Scientific classification
- Kingdom: Plantae
- Clade: Tracheophytes
- Clade: Angiosperms
- Clade: Monocots
- Order: Asparagales
- Family: Orchidaceae
- Subfamily: Orchidoideae
- Tribe: Cranichideae
- Genus: Spiranthes
- Species: S. brevilabris
- Binomial name: Spiranthes brevilabris Lindl.

= Spiranthes brevilabris =

- Genus: Spiranthes
- Species: brevilabris
- Authority: Lindl.
- Conservation status: EN

Species of orchid

Spiranthes brevilabris, the short lipped ladies' tresses or Texas lady's tresses is a rare and endangered orchid native to the southeastern United States.

==Variations==

There are two recognized variations:
- Spiranthes brevilabris var. brevilabris
- Spiranthes brevilabris var. floridana

==Description==

Spiranthes brevilabris plants are 7–40 cm tall, with 3-5 basal leaves usually present when flowering. Flowers are arranged in a spiral around the stem, with a cream white to ivory yellow color. The inside of the lip is yellow. Bloom time is February to April.
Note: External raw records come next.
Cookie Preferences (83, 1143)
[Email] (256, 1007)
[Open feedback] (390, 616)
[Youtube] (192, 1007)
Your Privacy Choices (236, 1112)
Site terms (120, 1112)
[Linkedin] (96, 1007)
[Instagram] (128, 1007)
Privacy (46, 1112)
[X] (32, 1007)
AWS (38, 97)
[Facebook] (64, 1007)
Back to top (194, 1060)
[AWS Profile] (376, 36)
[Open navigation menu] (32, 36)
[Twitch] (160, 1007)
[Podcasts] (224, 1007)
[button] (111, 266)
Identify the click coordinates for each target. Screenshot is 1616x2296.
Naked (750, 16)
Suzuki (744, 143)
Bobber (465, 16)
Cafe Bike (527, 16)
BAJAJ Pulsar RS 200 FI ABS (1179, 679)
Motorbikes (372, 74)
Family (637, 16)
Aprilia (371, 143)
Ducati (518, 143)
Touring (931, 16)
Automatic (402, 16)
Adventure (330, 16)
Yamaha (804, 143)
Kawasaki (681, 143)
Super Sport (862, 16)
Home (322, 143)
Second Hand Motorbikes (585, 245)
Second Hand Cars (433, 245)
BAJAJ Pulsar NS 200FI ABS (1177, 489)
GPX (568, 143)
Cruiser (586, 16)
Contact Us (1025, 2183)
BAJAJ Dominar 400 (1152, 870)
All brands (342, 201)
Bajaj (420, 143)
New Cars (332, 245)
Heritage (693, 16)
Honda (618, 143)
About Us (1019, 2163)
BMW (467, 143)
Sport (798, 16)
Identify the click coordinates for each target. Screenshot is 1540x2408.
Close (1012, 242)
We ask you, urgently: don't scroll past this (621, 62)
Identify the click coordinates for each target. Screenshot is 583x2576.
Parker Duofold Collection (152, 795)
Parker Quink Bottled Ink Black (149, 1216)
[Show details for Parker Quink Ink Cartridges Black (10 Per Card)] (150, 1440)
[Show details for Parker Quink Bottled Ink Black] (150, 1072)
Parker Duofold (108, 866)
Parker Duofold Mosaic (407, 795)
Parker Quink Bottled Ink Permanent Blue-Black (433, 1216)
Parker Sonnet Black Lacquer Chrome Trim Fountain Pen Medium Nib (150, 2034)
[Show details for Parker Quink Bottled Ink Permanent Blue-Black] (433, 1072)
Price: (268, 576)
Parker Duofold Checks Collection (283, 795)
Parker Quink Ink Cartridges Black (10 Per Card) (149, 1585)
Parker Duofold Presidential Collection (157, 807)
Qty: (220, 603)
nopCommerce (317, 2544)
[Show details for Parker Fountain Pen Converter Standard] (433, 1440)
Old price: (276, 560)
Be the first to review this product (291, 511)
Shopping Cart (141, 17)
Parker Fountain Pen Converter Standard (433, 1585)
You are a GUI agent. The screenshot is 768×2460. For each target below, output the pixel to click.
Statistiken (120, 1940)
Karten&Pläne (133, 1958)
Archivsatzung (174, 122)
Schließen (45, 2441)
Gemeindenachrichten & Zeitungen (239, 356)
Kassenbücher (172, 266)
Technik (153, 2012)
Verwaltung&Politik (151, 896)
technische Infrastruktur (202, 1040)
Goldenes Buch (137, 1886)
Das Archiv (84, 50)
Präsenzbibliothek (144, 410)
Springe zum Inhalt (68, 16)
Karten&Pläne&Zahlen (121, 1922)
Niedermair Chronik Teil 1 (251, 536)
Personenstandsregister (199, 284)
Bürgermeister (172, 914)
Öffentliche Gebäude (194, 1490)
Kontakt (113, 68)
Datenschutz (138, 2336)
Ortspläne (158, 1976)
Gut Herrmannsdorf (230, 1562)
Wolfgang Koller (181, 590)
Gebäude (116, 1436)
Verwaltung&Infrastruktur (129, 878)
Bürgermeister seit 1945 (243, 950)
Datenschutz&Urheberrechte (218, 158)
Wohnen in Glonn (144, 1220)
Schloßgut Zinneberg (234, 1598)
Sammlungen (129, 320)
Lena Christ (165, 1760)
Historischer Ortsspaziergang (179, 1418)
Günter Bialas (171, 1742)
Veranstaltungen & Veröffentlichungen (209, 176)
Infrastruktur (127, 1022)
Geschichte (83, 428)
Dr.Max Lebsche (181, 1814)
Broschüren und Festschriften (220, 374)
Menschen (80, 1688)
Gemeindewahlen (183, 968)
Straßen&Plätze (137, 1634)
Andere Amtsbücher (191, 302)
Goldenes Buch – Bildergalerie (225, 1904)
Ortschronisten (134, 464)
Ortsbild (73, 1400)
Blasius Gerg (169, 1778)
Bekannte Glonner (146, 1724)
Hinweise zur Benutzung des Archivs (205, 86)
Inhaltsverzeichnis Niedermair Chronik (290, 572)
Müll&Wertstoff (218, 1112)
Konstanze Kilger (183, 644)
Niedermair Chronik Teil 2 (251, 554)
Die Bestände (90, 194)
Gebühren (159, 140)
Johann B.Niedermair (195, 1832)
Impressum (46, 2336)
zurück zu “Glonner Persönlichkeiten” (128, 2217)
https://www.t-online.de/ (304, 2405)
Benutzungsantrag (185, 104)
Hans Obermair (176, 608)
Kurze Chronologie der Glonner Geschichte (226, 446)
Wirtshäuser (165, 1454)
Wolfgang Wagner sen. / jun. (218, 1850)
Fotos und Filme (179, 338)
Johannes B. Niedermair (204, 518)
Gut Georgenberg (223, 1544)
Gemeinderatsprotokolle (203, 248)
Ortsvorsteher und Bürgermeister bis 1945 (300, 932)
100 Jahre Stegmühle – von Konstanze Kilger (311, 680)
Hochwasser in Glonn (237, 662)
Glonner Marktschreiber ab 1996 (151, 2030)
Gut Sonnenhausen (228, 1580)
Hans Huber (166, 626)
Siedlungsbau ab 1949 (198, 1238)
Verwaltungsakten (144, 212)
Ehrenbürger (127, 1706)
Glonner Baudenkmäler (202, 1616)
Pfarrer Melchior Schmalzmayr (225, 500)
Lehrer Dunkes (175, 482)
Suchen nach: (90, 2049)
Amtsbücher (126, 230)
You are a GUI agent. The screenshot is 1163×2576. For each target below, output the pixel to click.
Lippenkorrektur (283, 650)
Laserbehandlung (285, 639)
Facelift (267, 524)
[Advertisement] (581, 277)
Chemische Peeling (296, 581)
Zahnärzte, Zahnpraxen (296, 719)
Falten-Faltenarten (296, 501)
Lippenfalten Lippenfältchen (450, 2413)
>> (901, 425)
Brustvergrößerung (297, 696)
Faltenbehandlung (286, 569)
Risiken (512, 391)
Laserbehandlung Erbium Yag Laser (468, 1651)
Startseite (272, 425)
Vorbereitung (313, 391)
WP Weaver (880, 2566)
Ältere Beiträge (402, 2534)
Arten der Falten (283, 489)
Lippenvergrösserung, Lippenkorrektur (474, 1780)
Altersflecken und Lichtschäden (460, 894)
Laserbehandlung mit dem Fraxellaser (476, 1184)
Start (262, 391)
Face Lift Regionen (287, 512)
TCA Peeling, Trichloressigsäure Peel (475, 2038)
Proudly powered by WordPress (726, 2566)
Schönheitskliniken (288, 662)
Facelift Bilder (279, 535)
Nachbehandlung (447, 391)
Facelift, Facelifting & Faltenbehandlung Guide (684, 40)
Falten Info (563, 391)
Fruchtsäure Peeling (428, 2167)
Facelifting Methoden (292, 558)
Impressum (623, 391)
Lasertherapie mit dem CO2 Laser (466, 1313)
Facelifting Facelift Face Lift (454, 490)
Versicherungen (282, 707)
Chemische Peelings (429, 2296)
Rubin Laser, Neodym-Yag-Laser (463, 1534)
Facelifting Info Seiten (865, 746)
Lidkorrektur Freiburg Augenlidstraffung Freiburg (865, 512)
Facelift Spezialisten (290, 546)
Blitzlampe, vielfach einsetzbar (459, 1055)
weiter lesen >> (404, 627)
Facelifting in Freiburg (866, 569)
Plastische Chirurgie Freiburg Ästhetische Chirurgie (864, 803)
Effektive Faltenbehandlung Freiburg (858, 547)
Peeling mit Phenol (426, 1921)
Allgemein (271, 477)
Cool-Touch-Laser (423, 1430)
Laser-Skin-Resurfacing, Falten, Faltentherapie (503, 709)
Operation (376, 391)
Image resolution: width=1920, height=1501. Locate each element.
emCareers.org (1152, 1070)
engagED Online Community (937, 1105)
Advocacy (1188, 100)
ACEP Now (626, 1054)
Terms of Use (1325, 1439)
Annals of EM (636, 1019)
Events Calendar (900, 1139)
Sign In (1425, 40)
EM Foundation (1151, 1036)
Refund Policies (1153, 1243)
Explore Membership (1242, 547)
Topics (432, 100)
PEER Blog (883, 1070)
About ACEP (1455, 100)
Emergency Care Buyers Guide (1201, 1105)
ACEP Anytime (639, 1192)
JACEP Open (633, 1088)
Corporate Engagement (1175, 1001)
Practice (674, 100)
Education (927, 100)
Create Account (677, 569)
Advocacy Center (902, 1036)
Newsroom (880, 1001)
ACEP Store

==Distribution and habitat==

Spiranthes brevilabris can be found in Florida and Texas, with historic records from Mississippi, Louisiana, Georgia and Alabama but assumed to be extirpated in those states. It grows in wet pine savannas and moist meadows and roadsides.

==Taxonomy==
Spiranthes brevilabris was first described by John Lindley in 1840.